It had been a while since I was last in South East Asia - 2006 in fact - but upon stepping out of Denpasar airport in Bali it all came flooding back: of course... the chaotic traffic, the tiny roads, the mopeds, the deadly holes in the pavements, the thousands of identical shops all same same, but different. For some reason I had assumed that Bali would be quite plush and modern, given its long-endured status as the number one overseas destination for Australians, and there are indeed many top-end hotels, bars and clubs; but the whole place is still knitted together with the original village street plan and dysfunctional infrastructure, and the majority of locals are clearly still very poor. I had originally planned to just avoid the Kuta-Legian-Semanyak area altogether, since this was not the Indonesia I was looking for, but I was arriving very late at night and had checked myself into an upmarket hostel in Legian, called the Island Hotel. I ended up enjoying it so much that I didn´t leave the place until seven days later.

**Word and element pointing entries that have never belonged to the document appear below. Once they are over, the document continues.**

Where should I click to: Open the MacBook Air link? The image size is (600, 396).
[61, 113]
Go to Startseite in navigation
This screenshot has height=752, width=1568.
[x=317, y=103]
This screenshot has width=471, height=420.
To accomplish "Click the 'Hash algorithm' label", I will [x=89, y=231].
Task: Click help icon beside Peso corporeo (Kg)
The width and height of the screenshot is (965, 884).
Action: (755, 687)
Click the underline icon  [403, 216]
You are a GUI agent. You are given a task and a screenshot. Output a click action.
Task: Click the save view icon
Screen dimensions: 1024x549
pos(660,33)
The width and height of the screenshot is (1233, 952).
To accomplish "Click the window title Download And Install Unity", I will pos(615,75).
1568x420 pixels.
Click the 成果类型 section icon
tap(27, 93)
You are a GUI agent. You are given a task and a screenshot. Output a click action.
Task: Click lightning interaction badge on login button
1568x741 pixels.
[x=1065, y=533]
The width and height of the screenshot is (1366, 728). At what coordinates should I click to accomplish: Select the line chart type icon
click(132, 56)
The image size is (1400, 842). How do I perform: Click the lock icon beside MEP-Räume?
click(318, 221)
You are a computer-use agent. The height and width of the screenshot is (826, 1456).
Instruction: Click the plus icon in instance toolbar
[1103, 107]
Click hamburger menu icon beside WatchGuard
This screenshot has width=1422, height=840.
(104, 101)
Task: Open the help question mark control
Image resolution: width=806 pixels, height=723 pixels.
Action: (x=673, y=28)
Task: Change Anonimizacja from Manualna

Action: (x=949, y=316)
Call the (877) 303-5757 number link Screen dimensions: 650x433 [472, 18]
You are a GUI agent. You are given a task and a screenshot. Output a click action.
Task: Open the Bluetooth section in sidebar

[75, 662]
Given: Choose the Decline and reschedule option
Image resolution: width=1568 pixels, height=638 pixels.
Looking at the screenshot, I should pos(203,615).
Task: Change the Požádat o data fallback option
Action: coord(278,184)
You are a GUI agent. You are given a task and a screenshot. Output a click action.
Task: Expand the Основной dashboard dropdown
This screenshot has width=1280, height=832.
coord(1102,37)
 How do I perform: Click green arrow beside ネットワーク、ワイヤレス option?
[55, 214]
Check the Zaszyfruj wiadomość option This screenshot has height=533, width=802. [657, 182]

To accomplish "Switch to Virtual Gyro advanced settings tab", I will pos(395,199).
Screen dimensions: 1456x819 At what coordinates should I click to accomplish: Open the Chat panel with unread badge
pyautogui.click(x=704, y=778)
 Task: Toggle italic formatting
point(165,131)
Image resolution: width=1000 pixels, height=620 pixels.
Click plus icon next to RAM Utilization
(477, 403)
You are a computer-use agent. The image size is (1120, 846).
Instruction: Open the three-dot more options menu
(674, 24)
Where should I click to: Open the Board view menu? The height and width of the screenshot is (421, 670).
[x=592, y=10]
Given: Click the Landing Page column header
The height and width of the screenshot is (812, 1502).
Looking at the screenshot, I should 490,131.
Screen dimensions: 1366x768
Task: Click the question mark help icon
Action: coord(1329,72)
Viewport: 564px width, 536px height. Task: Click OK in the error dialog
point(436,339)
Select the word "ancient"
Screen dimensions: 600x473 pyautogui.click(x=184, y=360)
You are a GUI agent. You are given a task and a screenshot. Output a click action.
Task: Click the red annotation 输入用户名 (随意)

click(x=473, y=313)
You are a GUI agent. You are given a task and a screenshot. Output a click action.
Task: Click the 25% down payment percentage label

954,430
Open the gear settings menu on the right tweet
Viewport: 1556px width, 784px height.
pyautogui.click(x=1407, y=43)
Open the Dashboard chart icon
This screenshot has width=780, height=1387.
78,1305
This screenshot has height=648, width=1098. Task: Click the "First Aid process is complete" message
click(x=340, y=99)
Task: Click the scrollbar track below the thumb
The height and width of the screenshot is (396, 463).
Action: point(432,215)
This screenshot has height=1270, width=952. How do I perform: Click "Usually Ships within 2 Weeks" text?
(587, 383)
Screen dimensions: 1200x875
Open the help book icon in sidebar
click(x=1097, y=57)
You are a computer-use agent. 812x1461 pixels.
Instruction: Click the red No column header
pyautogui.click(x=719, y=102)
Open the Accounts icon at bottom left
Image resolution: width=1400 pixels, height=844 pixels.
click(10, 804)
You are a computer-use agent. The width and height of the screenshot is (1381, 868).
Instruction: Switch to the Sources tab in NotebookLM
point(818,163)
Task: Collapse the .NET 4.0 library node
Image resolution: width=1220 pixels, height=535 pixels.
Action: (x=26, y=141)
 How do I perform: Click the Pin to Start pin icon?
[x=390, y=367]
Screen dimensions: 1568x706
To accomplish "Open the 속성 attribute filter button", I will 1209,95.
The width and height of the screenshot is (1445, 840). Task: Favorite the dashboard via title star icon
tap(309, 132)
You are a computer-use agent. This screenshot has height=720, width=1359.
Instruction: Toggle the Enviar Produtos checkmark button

I was really lucky when I arrived as there was a bunch of really cool backpackers staying there at the time, and we all got on very well. We hardly left the hostel to begin with, since it had a pool, a rooftop bar, great food and free internet, plus the dorm rooms were unlike any I had seen before - funky, spotless and gleaming white, with all white furniture, white cotton drapes to section off the bunks, and super comfy mattresses and bedding. There were 1001 places to get a massage on our doorstep for about five bucks a pop (I had one nearly every day), and very good restaurants serving up fantastic seafood and local dishes at ridiculous prices. We did venture into Kuta one night, and to be fair it was not as horrendous as I expected. It was hectic, in the same way as, say, Tenerife or Ibiza are, but it wasn´t really as trashy. The superclub we went to was pretty good, even though I did have the overwhelming feeling of being stuck in the vortex of a number one terrorist target. It didn´t help especially when the taxi driver asked us where we would like to be dropped off, and said something like ´where the bomb went off?´... yep, that´s it; that´s the spot for us thanks. There is a poignant memorial garden there now, which is a little chilling to see, but very appropriate.
We spent a few nights at the beach in Seminyak too, where there is a bunch of excellent bars with massive beanbags lying about on the sand, which made perfect venues for chilling out with friends, enjoying a Bintang, or sampling certain local delicacies of the fungal variety... apologies to any family members reading this, but I won´t lie that it was extremely good fun and that we laughed our frickin´ arses off... so many stories from those nights!
After a week in Legian, Charlotte arrived from Sydney and we headed straight out to the Gili Islands, but more on that in the separate blog. When I returned from Gili though I spent a few more days in Bali and headed up to the other major tourist centre of Ubud. Again, I had not planned to go there either as I was really trying to go to Flores (an island in the East of the Nusa Tenggara archipelago) to do more snorkelling and see the giant Komodo dragons; but, unfortunately, it was not an option to sail there and it was just too damn expensive to fly there and back and over to Java... plus, my carbon footprint is a disgrace at the moment - I´m supposed to be a professional environmentalist and am hardly setting a good example! Reluctantly I decided to just make my way overland to Jakarta in Java, from where I would depart Indonesia two weeks later, and make the most of the adventure en route.
Ubud was delightful. I arrived and immediately found a very cheap but beautiful bungalow to stay in, complete with queen-size bed, a veranda overlooking a huge garden, and an extremely hospitable host. I then walked ten metres up the road and parked myself in the Laughing Buddha bar, which just happened to have happy hour cocktails, and just happened to have one of the best live bands I´ve ever had the pleasure to watch at such close range: a group of locals and a Hungarian violinist-vocalist chick who had created their own fusion of Eastern European Gipsy music, with Cuban piano riffs and Jazz percussion. In fact, there were many bars in Ubud with great live music, and the quality of the food everywhere was amazing. I had planned to do at least one touristy thing there, and thought I would have at least visited the Monkey Forest and the numerous ancient Hindu temples, but alas, I had a lot of catching up to do with work and the like, and I ended up just having a massage and a quick wander around the markets selling the artwork and textiles that Ubud is famous for. My time was running out and I left after just two nights to head to Java.
Bali was different from how I expected. People were certainly very friendly, as promised, and the uniqueness of Balinese culture was certainly very evident, in their food, their Hinduism, and in their cute offerings of flowers and incense in little reed baskets left on the pavements, painstakingly prepared every morning only to be trodden on or run over by mopeds by lunchtime. But, the main drag around Kuta-Legian-Seminyak was a real pain to walk about, with shop owners aggressively hassling you all the time (reminiscent of Turkey or India), and I think Bali has probably suffered greatly from mass tourism. It is a real shame I suppose.